Chitosan bioactive glass scaffolds for in vivo subcutaneous implantation, toxicity assessment, and diabetic wound healing upon animal model

This study aims to develop chitosan-bioactive glass (BG) scaffolds for diabetic wound healing, toxicity valuation, and subcutaneous implantation in animals for biocompatibility assessment. The scaffolds were prepared by lyophilization technique. In specific BG without sodium (Na), composited with chitosan for better biological activities. The equipped scaffolds were studied for their physiochemical, biological, in vitro and in vivo perfor-mances.
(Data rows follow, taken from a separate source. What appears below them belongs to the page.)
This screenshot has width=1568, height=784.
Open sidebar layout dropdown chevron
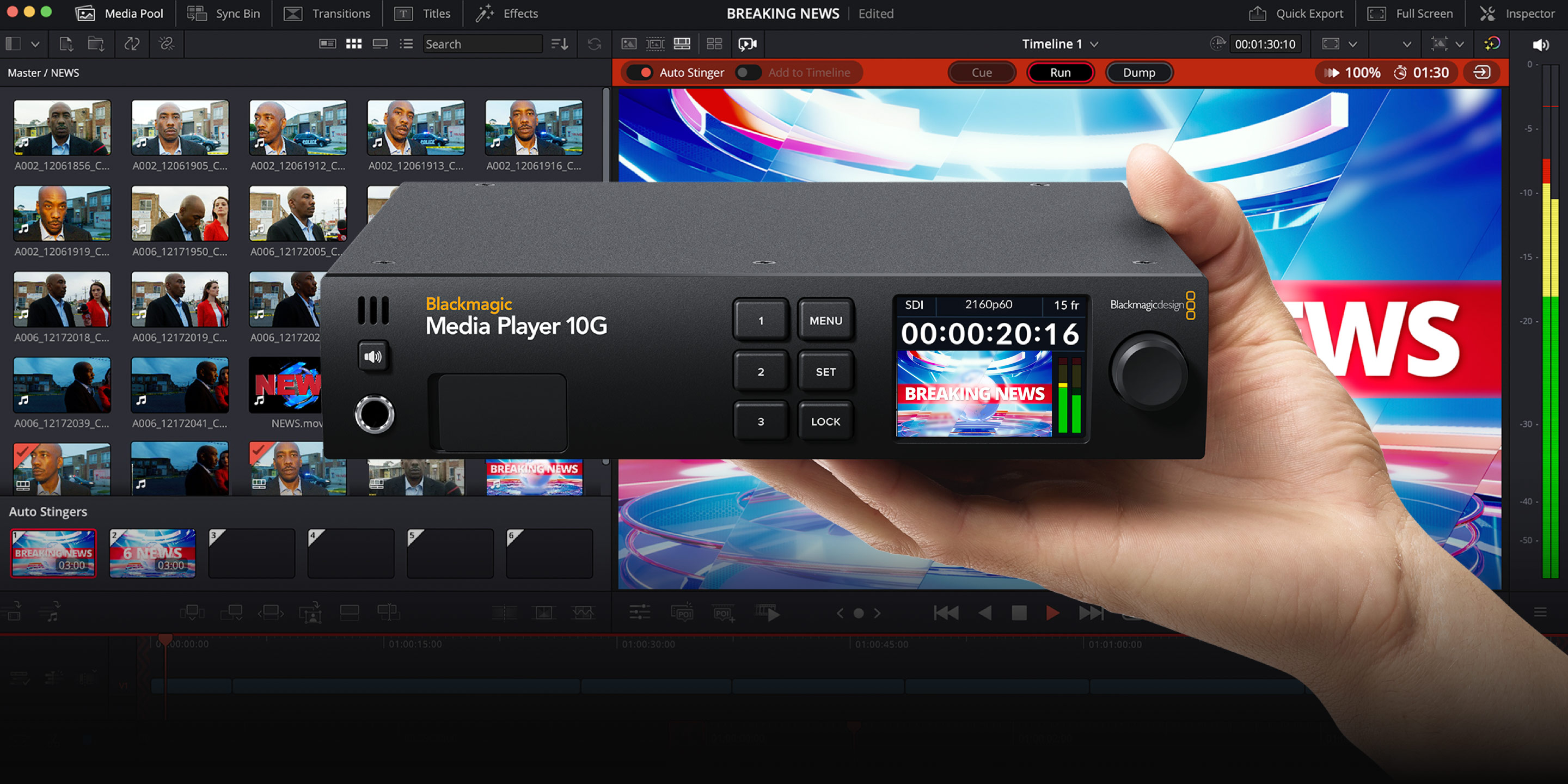tap(35, 45)
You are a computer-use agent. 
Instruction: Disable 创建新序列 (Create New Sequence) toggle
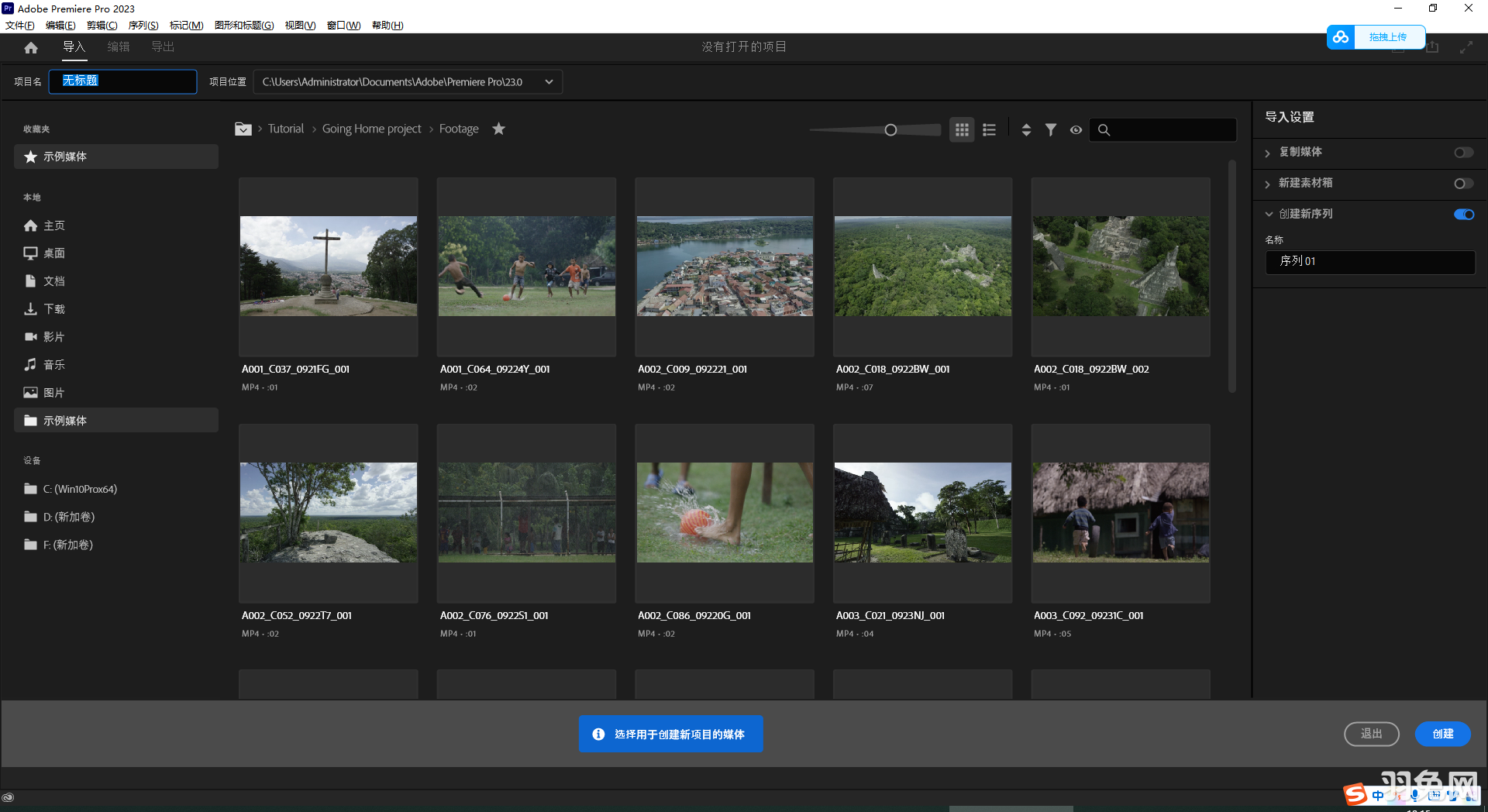pyautogui.click(x=1463, y=214)
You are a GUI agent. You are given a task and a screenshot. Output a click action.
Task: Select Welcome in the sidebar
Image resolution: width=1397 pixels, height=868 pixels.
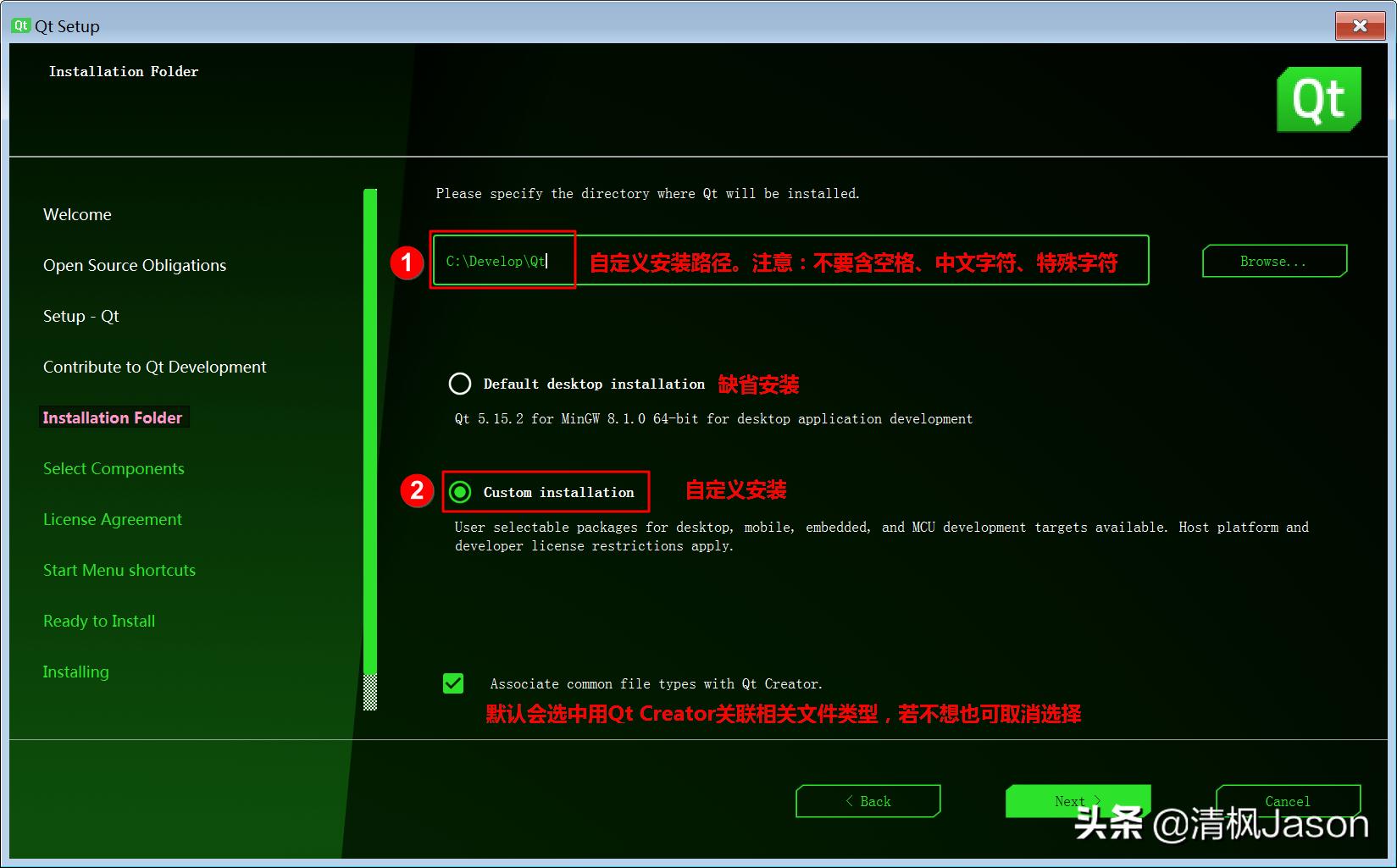tap(77, 214)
The chitosan and chitosan-BG (Na free) scaffolds show reliable biocompatibility, cytocompatibility, anti-oxidant, and tissue regeneration. The biocompatibility, toxicity assessments, and diabetic skin wound healing experiments were examined through in vivo studies using Sprague Dawley rats. The extracted tissue samples were analyzed using hematoxylin-eosin-(H and E) and Masson's trichrome staining. Further, tissue excised after scaffold implantation declared non-toxic, non-allergic, and anti-inflammatory nature of chitosan scaffolds. Moreover, the total ribonucleic acid (RNA) expression levels were measured using reverse transcription-polymerase chain reaction (RT-PCR) for the scaffolds against vascular endothelial growth factor (VEGF), and collagen type one (Col-1) primers. Admirably, the scaffolds achieved the best level of skin wound healing via tissue regeneration by increasing epithetical cell formation and collagen deposition. Thus, the biocompatibility, non-toxicity, anti-inflammatory, and wound healing efficiency proved that the chitosan-BG (Na free) scaffold can be readily substantial for wound healing.